THE DIGNITY OF PLANTS
The aim of the project The Dignity of Plants is to provoke a new ethical attitude towards nature – a hybrid between different scientific, aesthetic, moral and religious perspectives.
“As the world enters the Anthropocene era, where the division between what is natural and man-made might be totally lost, I explore the question of the ‘dignity of plants’, or the ‘rights of plants’, to redefine our ethical position in relation to humans and other living species, including the animal and vegetal word. I attempt to deconstruct conventional attitudes based on false distinctions between natural and artificial, moral notions of good and bad, between our consideration for the individual and the ecosystem.”
The core of this research, focussing on the dignity of living beings with regard to plants, is inspired by the ethical discussions conducted by the Swiss Federal Ethics Committee on Non-Human Biotechnology (ECNH, 2008). To understand how the concept of plant rights could relate to the design industry, Choi focused on the idea of monoculture through a case study of pines – the most common timber used for production by IKEA. Modern forestry is largely based on monocultures and is known to be detrimental to the environment, destroying biodiversity and disturbing the ecosystem – thus sounds the general opinion. The conclusion of the pine study, however, contradicts our current ethical values, making them vulnerable. Sometimes abiding with a monoculture is perfectly in line with the aim to favour sustainable, natural processes. Seemingly sound intuitions are all too often based on false sentiments and prejudices.

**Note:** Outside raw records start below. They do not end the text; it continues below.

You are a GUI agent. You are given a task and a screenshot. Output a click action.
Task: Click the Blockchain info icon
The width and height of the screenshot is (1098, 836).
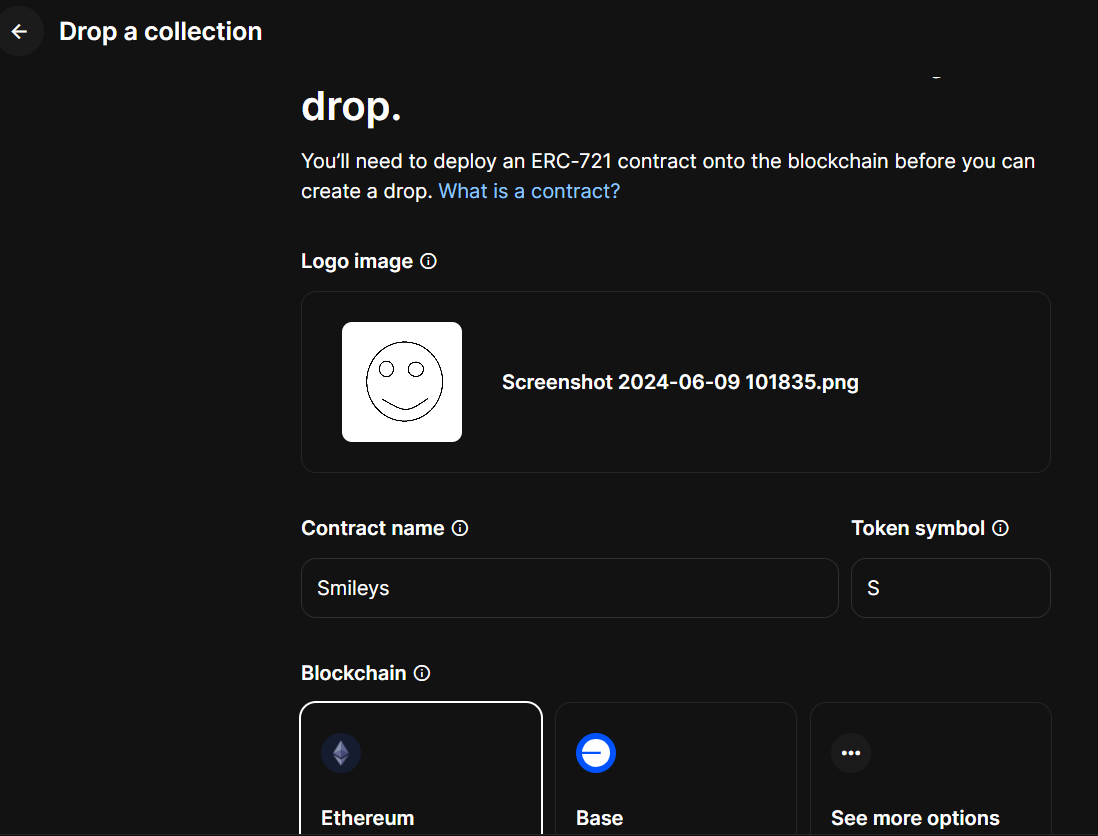pos(421,673)
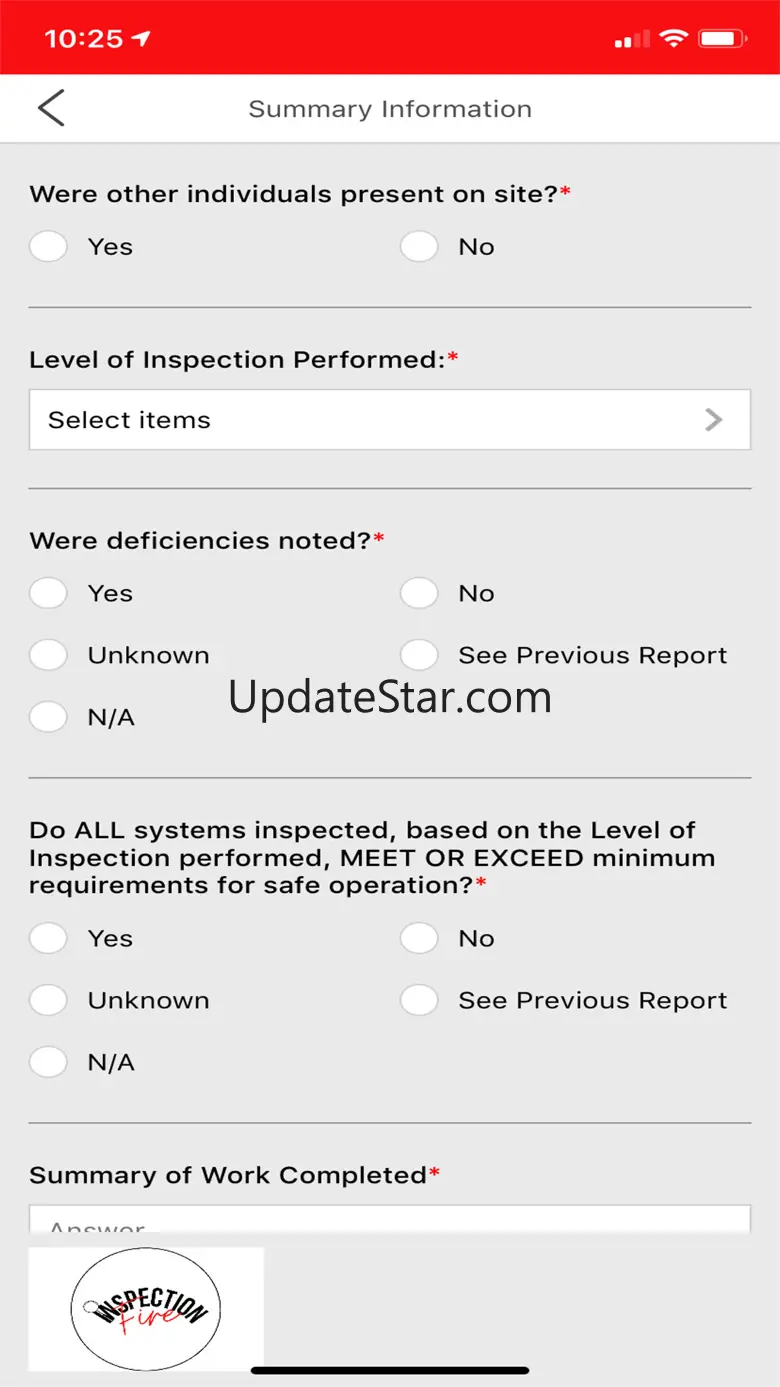
Task: Select No for other individuals present
Action: [x=419, y=247]
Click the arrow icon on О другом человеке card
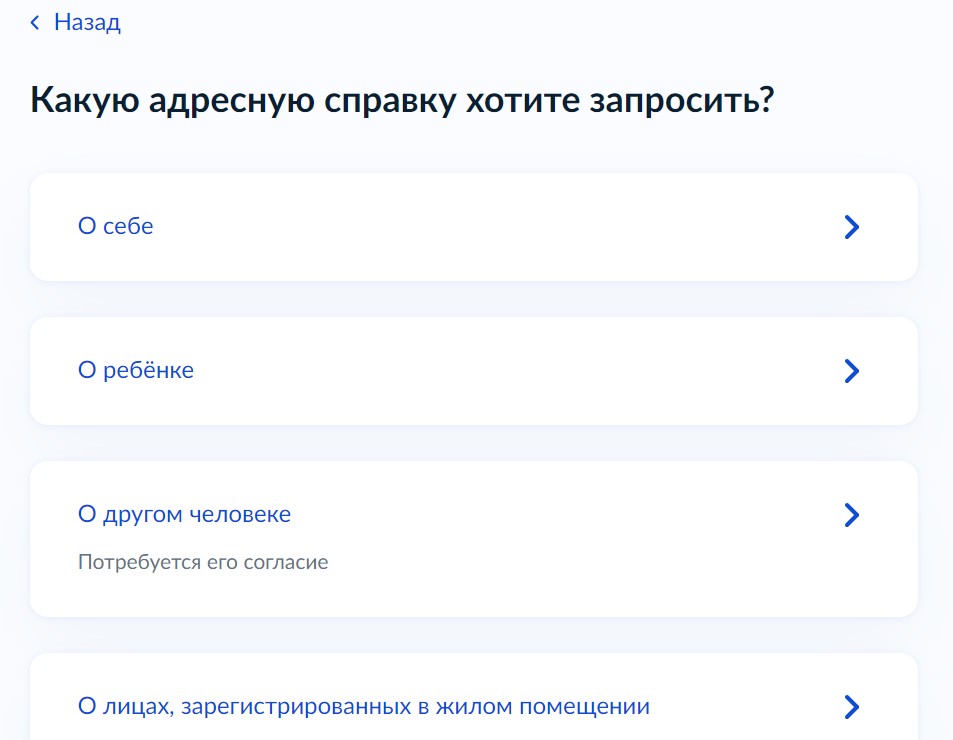This screenshot has height=740, width=953. coord(851,515)
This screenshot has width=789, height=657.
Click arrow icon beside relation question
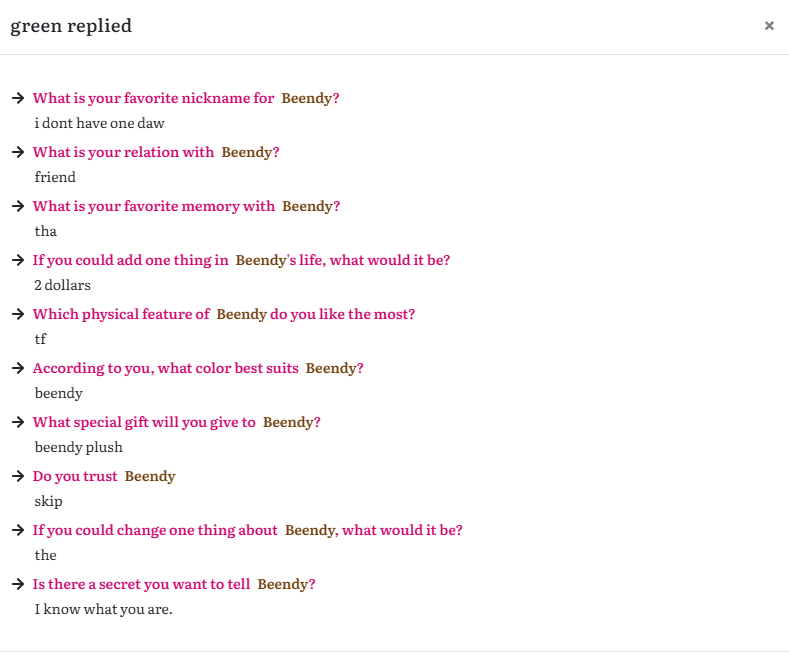coord(18,152)
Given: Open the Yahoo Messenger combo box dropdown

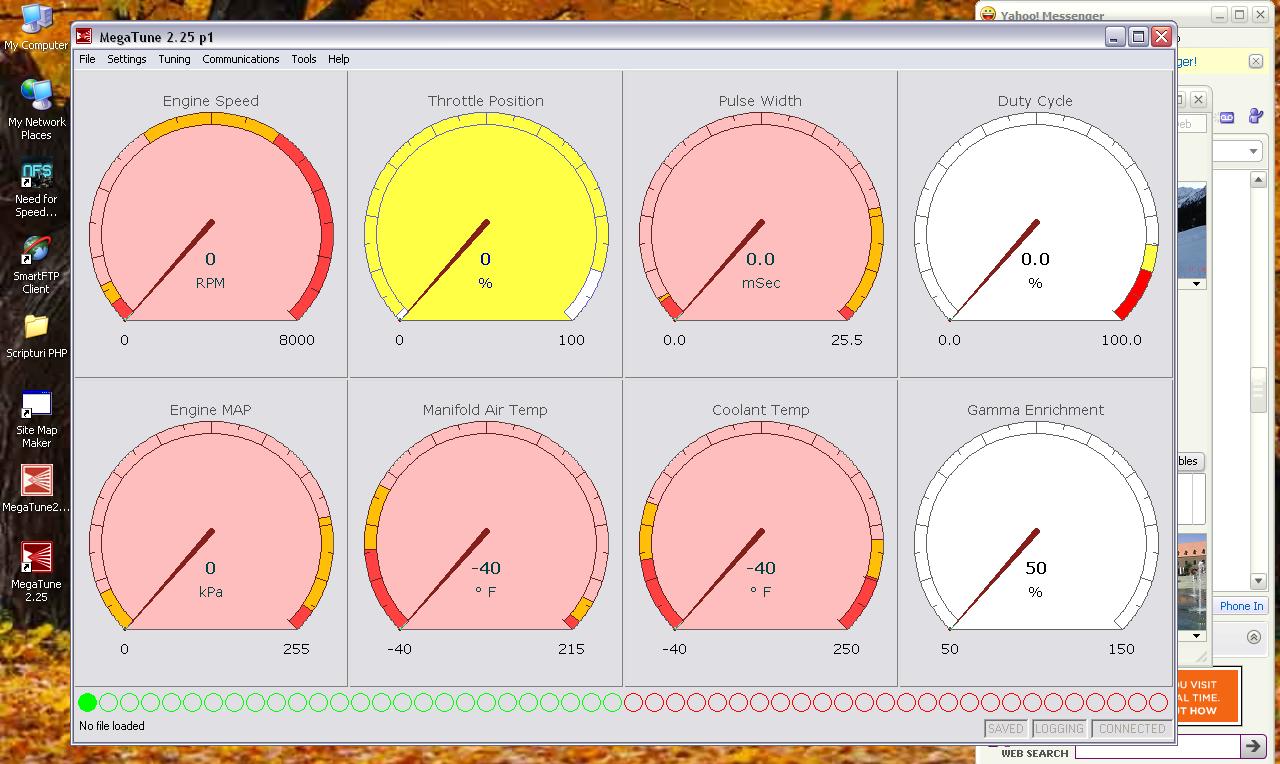Looking at the screenshot, I should (1253, 151).
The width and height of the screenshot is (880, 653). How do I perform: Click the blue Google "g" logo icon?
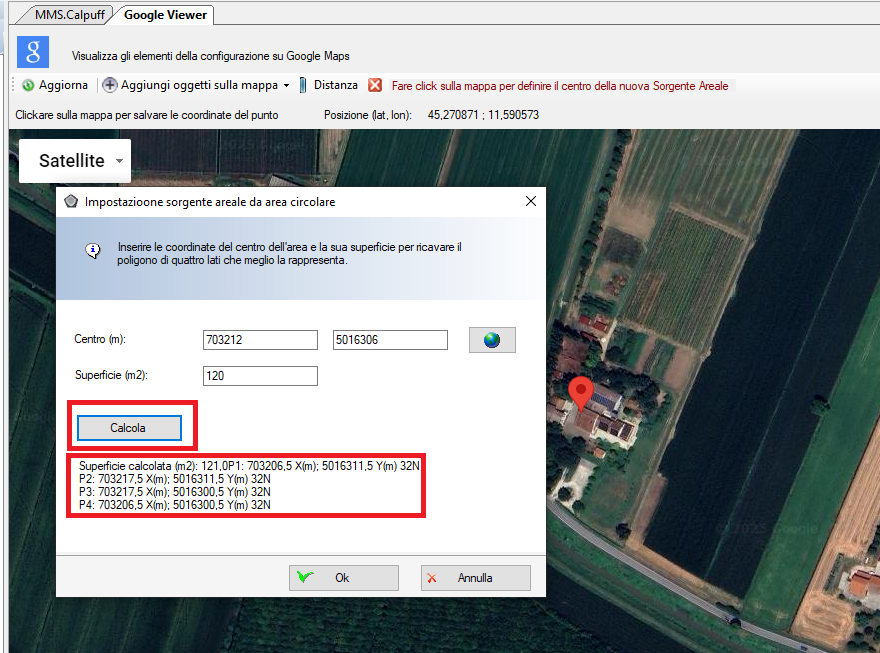click(33, 53)
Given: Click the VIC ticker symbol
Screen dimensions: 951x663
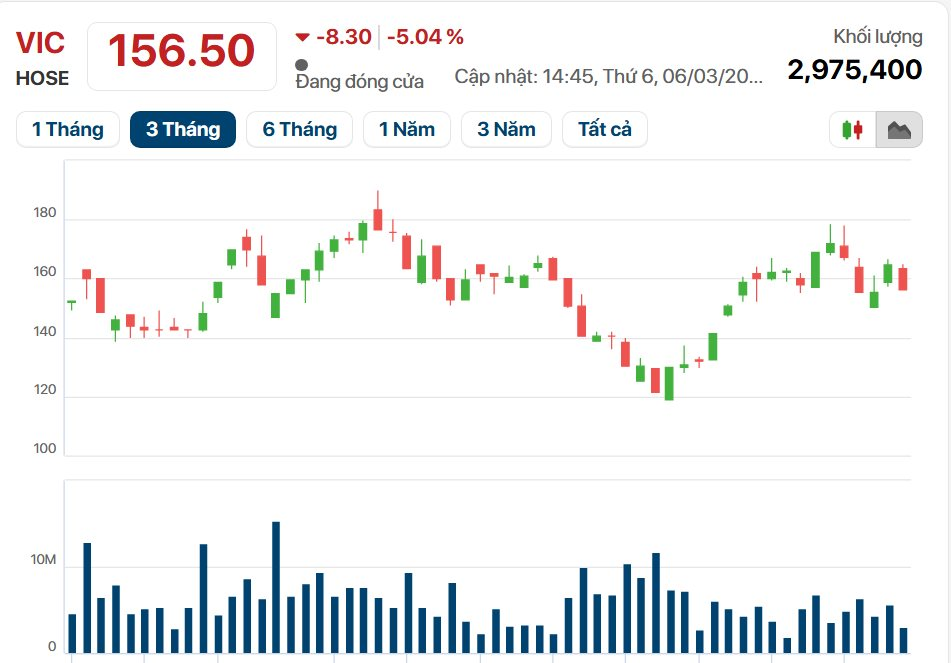Looking at the screenshot, I should 41,43.
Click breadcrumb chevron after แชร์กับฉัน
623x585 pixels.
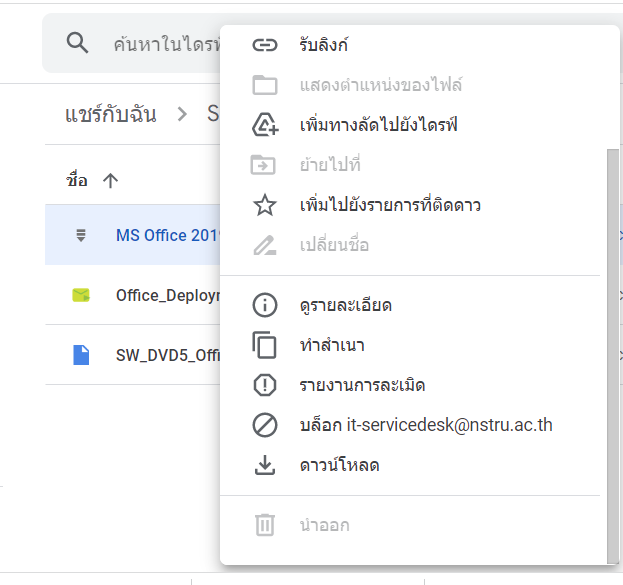tap(182, 114)
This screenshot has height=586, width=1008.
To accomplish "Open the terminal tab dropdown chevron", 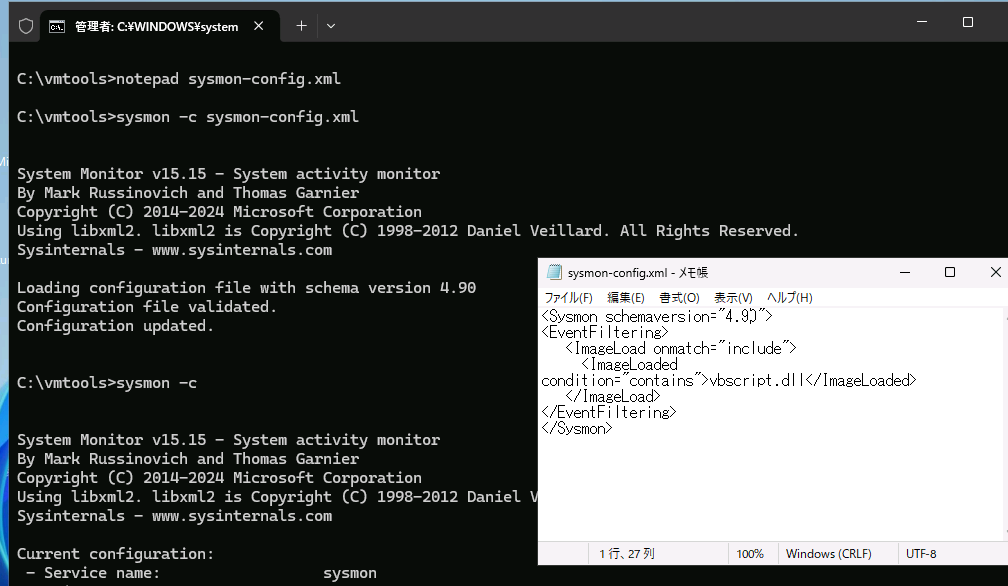I will [330, 26].
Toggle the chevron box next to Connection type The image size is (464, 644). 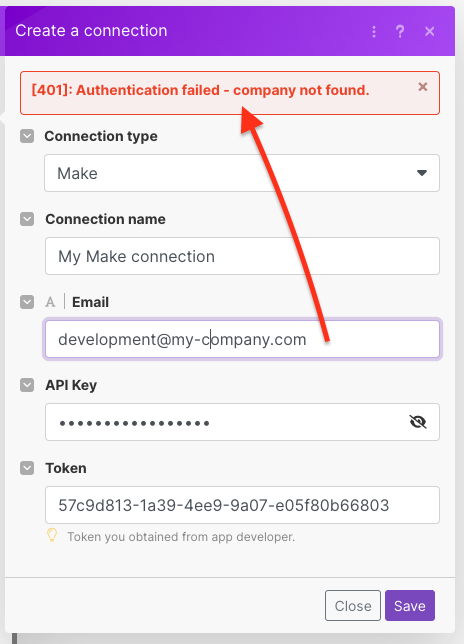[x=27, y=136]

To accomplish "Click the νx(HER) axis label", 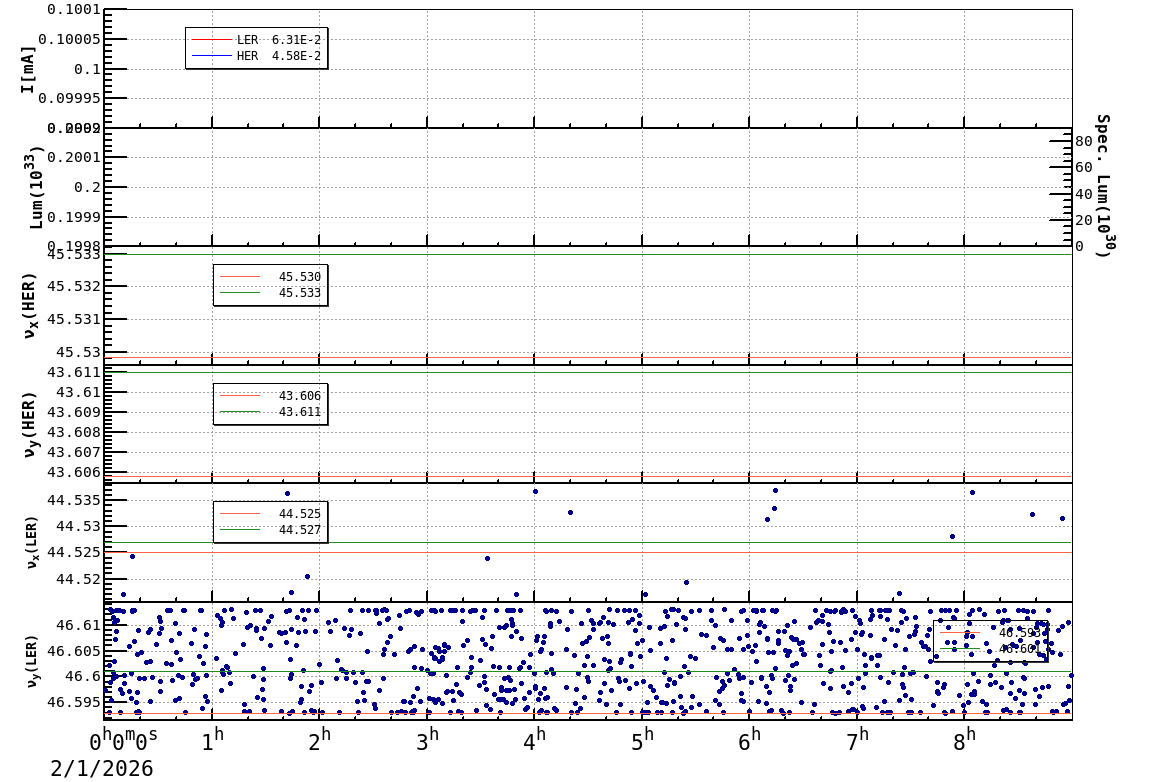I will coord(30,305).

Like the garden of Eden, the garden that was created by Minji Choi, is a miniature idealisation of nature and an idealisation of how people relate to the concept of nature. The various elements, as well as the totality, represent the ambiguous divisions and complex cohabitations between the natural and the man-made, interweaving the analogies and differences between them, such as the grass growing on a plastic imitation of grass.